-- Data for this exercise start --

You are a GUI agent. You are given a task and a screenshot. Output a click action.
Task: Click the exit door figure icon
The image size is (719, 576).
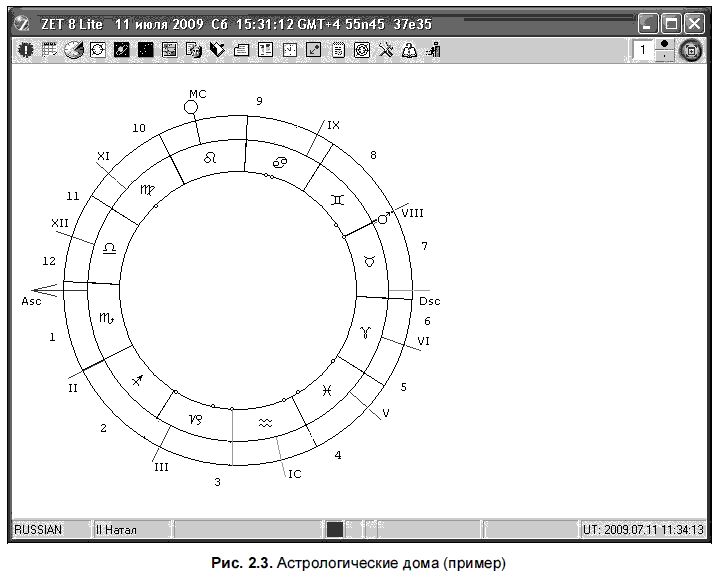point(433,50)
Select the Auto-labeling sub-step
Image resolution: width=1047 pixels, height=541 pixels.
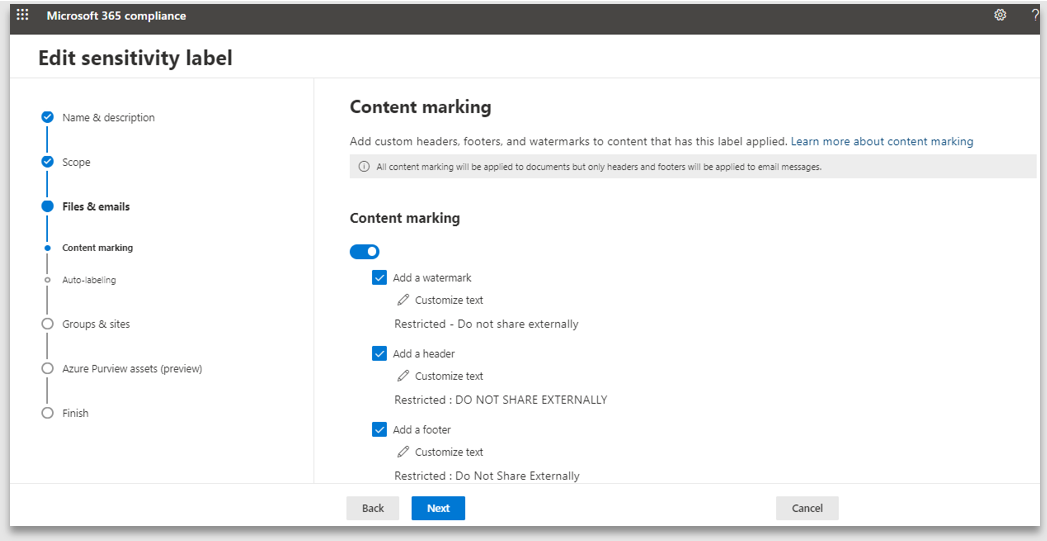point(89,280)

-- Data for this exercise end --

*Exercise details*. Present each line of the material above as a numbered list, skipping blank lines and leaving the pictures out.

*Task output*.
1. You are a GUI agent. You are given a task and a screenshot. Output a click action.
2. Task: Click the exit door figure icon
3. The image size is (719, 576).
4. point(433,50)
5. Select the Auto-labeling sub-step
6. Image resolution: width=1047 pixels, height=541 pixels.
7. point(89,280)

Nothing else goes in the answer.